Infiltration of Big Tobacco and Big Oil in FCTC and the UNFCCC
In the 1950s, when the fatal consequences of smoking was just surfacing, larger tobacco firms formed together the Tobacco Industry Research Council (TIRC), to deny the harmful effects of tobacco and confuse the public. It wormed its way into the United Nations’ World Health Organization (WHO) and infiltrated WHO’s conferences, wreaking havocs and slowing down any progress to control tobacco consumption and production. Realizing conflict of interest between both the parties, WHO finally undertook the legally binding treaty, known as WHO Framework Convention on Tobacco Control (WHO FCTC) to “call for a limitation in the interactions between lawmakers and the tobacco industry” under Article 5.3. However, Even today, the Big Tobacco has been constantly looking for ways to penetrate the forthcoming COP7 at Delhi, according to a press release by the International Tobacco Growers Association (ITGA), its President, François van der Merwe, appealed the national governments to include tobacco growers from all of the tobacco growing countries to the COP and also to prevent the NGOs and other anti-tobacco activists. As he said, “Measures impacting tobacco cultivation and tobacco farmers cannot be decided only by health officials and activists and requires the participation of tobacco growers and other stakeholders including related ministries.” What else can we expect from Big Tobacco? This is how they have been ‘eye washing’ us to believe their propaganda.

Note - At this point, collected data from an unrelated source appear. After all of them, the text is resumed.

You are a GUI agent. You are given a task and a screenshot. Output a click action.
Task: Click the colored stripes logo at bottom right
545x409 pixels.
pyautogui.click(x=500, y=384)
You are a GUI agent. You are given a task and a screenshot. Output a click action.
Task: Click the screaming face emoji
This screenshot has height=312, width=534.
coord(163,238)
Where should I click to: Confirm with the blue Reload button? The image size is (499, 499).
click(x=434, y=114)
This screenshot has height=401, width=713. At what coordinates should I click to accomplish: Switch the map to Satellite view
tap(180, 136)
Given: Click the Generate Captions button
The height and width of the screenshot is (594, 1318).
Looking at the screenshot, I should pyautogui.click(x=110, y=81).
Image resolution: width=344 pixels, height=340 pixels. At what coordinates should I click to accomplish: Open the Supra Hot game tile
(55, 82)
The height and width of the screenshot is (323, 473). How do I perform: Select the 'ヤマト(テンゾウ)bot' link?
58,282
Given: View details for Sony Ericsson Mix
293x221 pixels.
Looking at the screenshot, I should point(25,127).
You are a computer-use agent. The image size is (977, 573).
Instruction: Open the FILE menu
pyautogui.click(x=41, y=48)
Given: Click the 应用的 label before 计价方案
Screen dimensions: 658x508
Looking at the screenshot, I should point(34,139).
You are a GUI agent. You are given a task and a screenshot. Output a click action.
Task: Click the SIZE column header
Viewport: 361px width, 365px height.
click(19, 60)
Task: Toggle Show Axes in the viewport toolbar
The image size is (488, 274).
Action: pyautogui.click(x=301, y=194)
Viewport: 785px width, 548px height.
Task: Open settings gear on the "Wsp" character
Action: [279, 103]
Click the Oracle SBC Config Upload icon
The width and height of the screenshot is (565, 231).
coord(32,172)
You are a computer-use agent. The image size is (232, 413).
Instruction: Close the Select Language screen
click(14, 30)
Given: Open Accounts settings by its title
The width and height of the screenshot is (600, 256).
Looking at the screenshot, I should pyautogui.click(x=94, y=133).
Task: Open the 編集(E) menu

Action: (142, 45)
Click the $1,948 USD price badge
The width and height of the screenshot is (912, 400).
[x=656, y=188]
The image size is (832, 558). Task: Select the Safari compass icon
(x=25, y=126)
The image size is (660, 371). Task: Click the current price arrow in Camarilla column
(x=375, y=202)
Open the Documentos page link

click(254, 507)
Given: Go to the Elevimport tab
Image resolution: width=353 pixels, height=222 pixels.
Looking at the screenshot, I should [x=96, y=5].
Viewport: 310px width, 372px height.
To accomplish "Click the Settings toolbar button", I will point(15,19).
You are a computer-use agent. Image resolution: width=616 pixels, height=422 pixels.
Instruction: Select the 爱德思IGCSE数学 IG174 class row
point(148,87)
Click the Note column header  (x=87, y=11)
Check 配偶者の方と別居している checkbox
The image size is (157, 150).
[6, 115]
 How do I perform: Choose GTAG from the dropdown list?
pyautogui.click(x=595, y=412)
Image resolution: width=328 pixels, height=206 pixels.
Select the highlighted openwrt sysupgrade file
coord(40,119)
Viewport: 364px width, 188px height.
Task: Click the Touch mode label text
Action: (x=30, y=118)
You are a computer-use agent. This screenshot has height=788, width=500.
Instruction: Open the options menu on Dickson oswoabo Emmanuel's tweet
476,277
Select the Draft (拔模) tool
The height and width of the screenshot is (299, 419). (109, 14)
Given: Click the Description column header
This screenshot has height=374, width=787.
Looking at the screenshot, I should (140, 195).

Similarly, The Union of Concerned Scientists (UCS) report indicates that the Big Oil knew about greenhouse effect from the beginning of 1977 whereas the world only became aware of the scientific facts of climate change 10 years after the big polluters. The Big Oil purposefully kept the information a secret and spread climate disinformation for many years like the tobacco industries did to mislead people about the side effects of tobacco. Corporate lobby groups associated with polluting industries – from ExxonMobil to Peabody Coal—are granted access as observer organization and have been infiltrating ways to arranging closed-door meetings with high level delegates and promoting their interests to block any success in reducing global warming. The UNFCCC has so far welcomed the corporate groups affiliated with big polluters in the UNFCCC negotiations. In fact, UNFCCC body has not mentioned about ‘banning the fossil fuel lobbyists’ from climate talks and climate change decisions in its landmark Paris Agreement. However, in Lima at COP 20, a report by 350.org suggests that climate activists presented the UNFCCC Secretariat a document with over 53,000 signatures calling for fossil fuel corporations and their lobbyists to be banned from the UN Climate Talk.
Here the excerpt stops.